### Task statement
Please retype, word for word, part of the text below about shooting-range gear and clothing. Begin at the words "What should you" and stop after "experienced that day.".

Ammo boxes: Some folks bring the traditional army surplus metal ammo cans, and that’s ok for transporting boxes of ammo. However, there is also a wide range of ammo crates and storage options available on the market that makes the transportation and organization of your ammo much easier. This helps you save time, and you know where each type of ammo is when you need it.

Range bags: Since you will be going to a location where you never know what elements of society may roam, it’s best not to advertise that you have guns in your truck and keep them out of sight. Ideally, you should have range bags or cases that can be locked. Keep those out of sight, under the back seat.

Targets: Some people shoot at trees, pieces of trash they find on the side of the road, and whatever they believe is worth shooting at. However, it’s much nicer if you have something to shoot at, something that doesn’t involve improvisation. There are several companies that manufacture various types of targets, and you can choose paper or steel targets specific for your firearms, training scenario, etc. 

Tools: I recommend bringing some tools that would help you deal with minor inconveniences and various mishaps. You may have to deal with malfunctions, or perhaps you need to adjust your firearms. There are all sorts of general-purpose tools for these jobs, and you shouldn’t leave them at home. For example, when I shoot at targets on the property of my father-in-law, I often bring duct tape, which I use for taping targets and for covering previous shots on my targets. Also, consider packing a cleaning kit as well and some lube.

What should you wear?

When it comes to what you should wear at the shooting range, fashion trends are not important, and you should stick with the clothing that works best for you with the weather you envision would be experienced that day.

A long-sleeve shirt and pants are adequate barriers for lead splatter and will protect your skin from hot brass touching it. I, for one, always bring a brimmed hat because it not only protects my head from the sun but it also keeps brass from going down between my forehead and glasses or from raining down on my head.

Pick tight-fitting t-shirts that are comfortable and maneuverable, and wear closed-toe shoes. Your outfit for the range should be both comfortable and practical to protect you from a wide variety of risks.

### Material supplied
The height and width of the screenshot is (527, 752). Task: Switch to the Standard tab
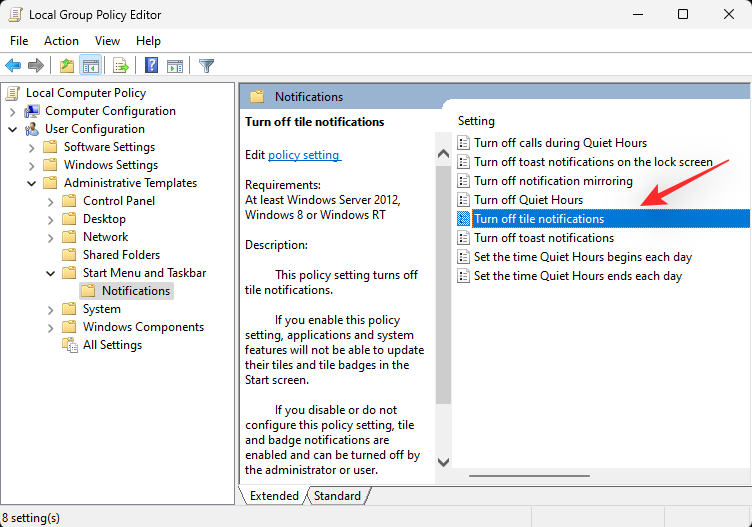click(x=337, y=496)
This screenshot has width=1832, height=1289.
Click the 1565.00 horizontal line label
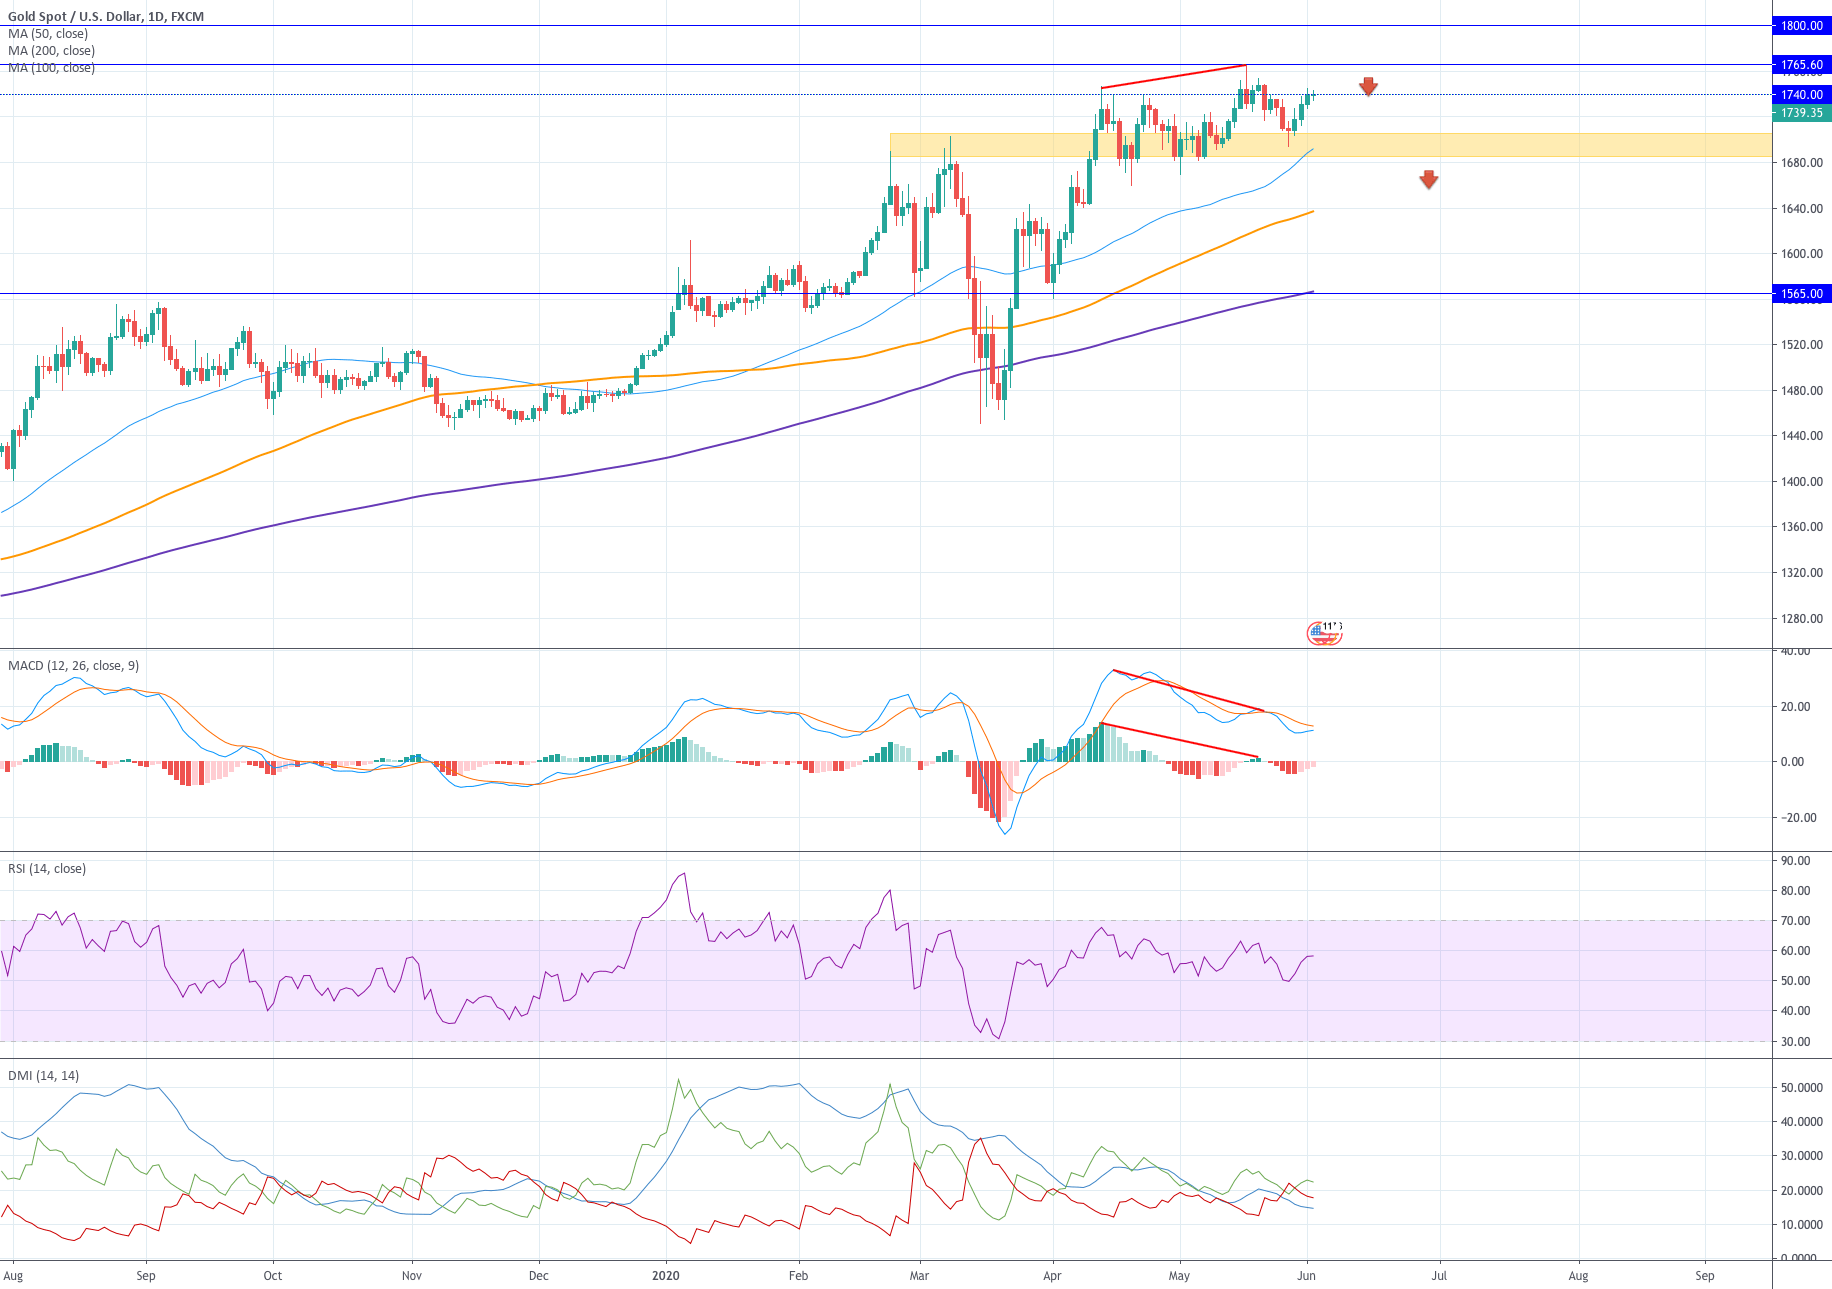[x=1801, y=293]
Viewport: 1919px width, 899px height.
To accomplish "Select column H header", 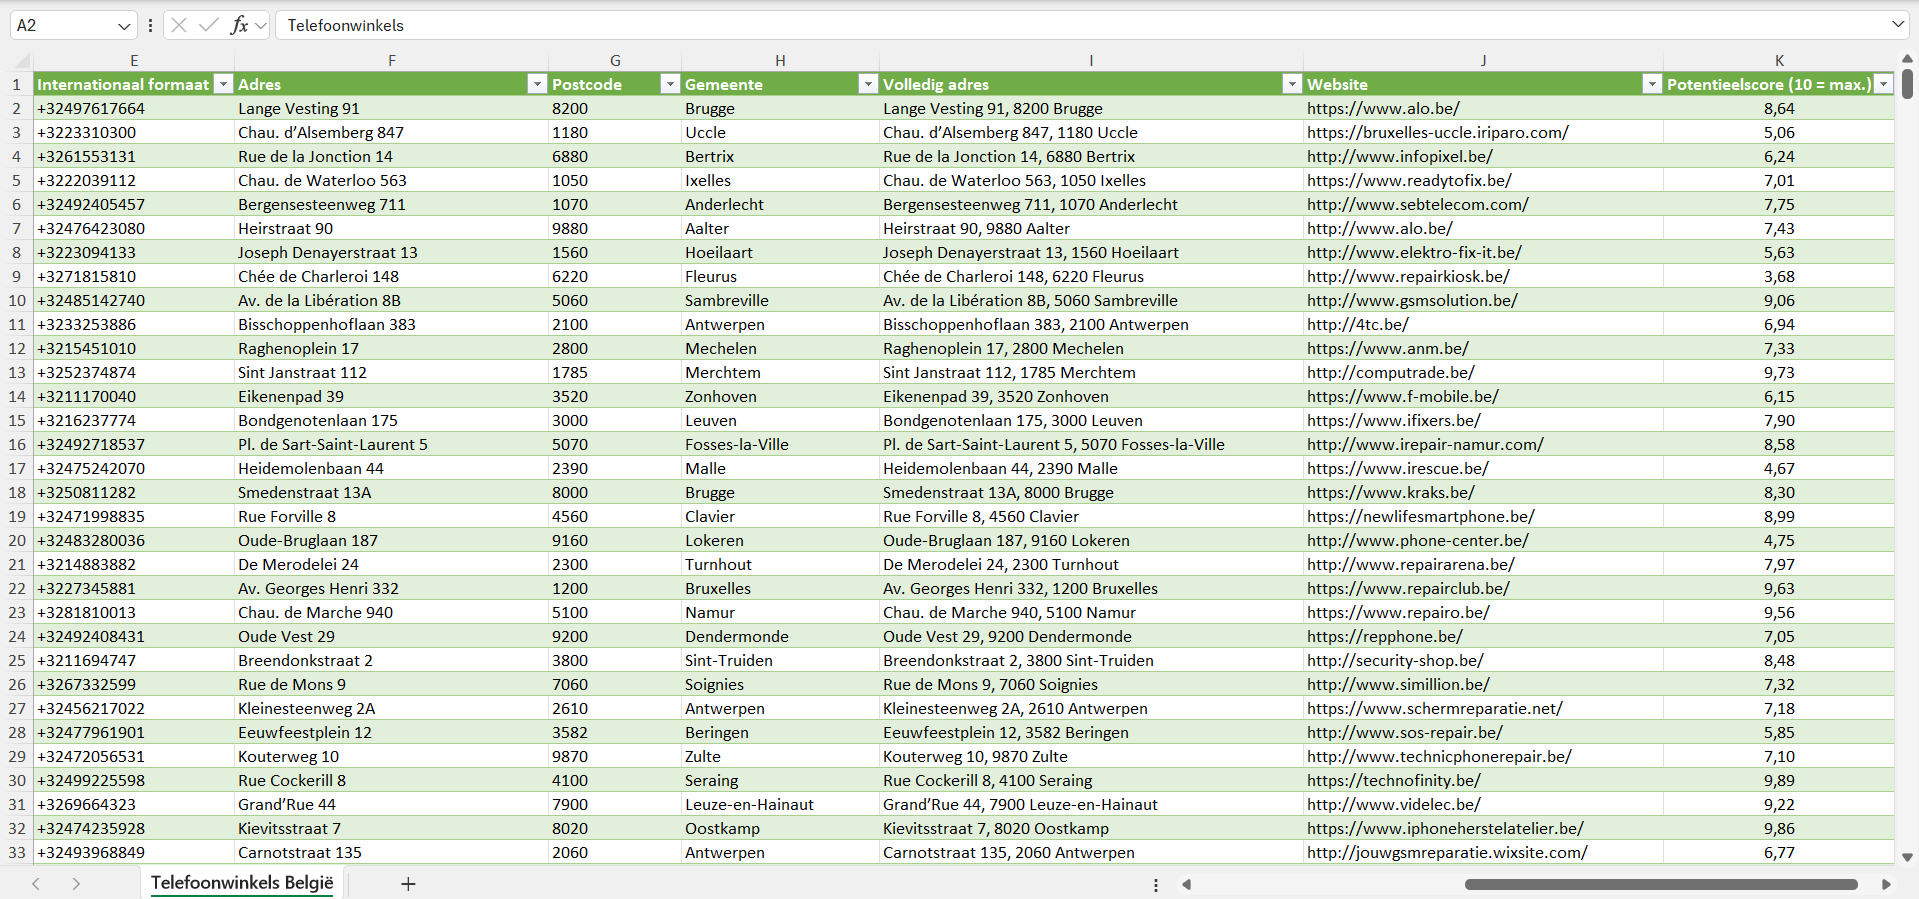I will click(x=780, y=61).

### Solution to this task
What should you wear?

When it comes to what you should wear at the shooting range, fashion trends are not important, and you should stick with the clothing that works best for you with the weather you envision would be experienced that day.